How to protect yourself
- Zoom has made numerous changes to address security concerns and it is best advised for users to ensure their Zoom app is up to date in order to take advantage of the many fixes such as Zoom’s removal of the unwanted Web Server which launched the Zoom app unprompted.
- Remain vigilant when sharing Zoom URLs that embed the password or when sharing a meeting ID and its associated password.
- The use of waiting rooms allows the meeting host to screen everyone entering the meeting so that no on uninvited can get in.
- The use of the web interface, rather than the app is recommended because web browsers have their own security measures in place creating a browser sandbox that reduces the amount of harm if the app has a security issue.
- Use the platform as a ‘guest’ to share minimal information.
- When creating an account, share as little information as possible and consider creating a throwaway account for the purpose of signing up.

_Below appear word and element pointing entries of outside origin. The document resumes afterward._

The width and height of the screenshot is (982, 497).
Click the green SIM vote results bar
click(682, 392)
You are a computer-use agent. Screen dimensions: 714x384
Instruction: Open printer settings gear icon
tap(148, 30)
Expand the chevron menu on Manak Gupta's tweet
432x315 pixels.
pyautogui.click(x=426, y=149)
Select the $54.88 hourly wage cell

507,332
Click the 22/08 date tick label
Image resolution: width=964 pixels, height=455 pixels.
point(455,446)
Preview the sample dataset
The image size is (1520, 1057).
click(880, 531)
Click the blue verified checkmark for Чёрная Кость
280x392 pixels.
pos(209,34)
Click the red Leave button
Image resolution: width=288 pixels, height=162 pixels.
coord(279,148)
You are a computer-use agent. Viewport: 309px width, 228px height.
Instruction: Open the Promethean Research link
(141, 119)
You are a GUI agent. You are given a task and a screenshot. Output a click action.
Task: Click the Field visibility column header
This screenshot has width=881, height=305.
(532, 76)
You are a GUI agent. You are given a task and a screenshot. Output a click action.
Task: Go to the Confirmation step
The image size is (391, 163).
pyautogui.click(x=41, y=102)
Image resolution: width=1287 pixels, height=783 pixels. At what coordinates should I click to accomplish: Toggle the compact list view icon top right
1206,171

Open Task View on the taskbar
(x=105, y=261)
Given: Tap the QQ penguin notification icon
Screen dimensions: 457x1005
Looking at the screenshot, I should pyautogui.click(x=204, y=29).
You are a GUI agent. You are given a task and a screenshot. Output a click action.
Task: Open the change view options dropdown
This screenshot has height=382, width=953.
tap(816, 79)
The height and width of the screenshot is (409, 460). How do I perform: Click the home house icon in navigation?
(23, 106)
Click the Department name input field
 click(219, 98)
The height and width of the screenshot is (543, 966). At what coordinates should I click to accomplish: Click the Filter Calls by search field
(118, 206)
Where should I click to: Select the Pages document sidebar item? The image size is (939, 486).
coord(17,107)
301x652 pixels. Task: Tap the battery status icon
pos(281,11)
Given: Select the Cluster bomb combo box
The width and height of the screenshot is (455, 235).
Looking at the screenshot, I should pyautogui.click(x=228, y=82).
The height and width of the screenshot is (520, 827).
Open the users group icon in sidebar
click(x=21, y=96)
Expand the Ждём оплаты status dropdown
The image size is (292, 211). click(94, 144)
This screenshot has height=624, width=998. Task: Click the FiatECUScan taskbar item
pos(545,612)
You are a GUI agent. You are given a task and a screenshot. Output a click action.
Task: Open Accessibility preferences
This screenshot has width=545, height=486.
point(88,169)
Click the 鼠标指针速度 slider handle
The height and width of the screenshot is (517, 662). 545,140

- The platform provides a feature that allows one to have a back drop image that hides what is behind a user, making identification of a user’s location by their surroundings, much more difficult.
- Users can also use simple calls over mobile networks such as Safaricom and Airtel depending on the need and context.
- The option to shift platforms is also available to users however it is important to note that other major teleconference platforms – Webex, Google Meet and Skype are similarly rife with privacy concerns. Some have slight improvements over others for instance Google gave hosts in Meet the ability to require a password to enter the meeting however all three platforms can collect data on persons in a video conference and use it to build consumer profiles. Smaller platforms need to be similarly vetted to determine the permissions sought by the platform and the corresponding risks. For instance, Jitsi, a growing contender in video conferencing informs potential users that the company may store chat content and recordings of meetings, albeit temporarily.
- The Association for Computing Machinery has come up with a report to address having virtual conferences. The report includes a live document showing the different options in terms of platforms, which address different conferencing needs, such as conference hosting, text-based interactions, livecasting services and shared whiteboards. and their pros and cons.
The introduction of Zoom bridged necessary gaps created due to the to the Covid-19 pandemic, allowing people to carry out functions essential to society such as learning, working and even conducting weddings. The ability to carry out these functions has come at a cost and sheds a spotlight on the need to develop and design homegrown solutions that are tailored to our needs and can meet our data protection and privacy standards.
Users and governments alike need to consider alternative avenues of achieving stated goals. In the Kenyan context, it’s also important to raise the question of having apps which are not homegrown outliving their usefulness when there is a wealth of talent in app development within the country.
While Zoom remains an option for meeting teleconferencing needs, each user has to evaluate the privacy risks and concerns and determine the trade-offs they’re willing to make to fulfill their objectives.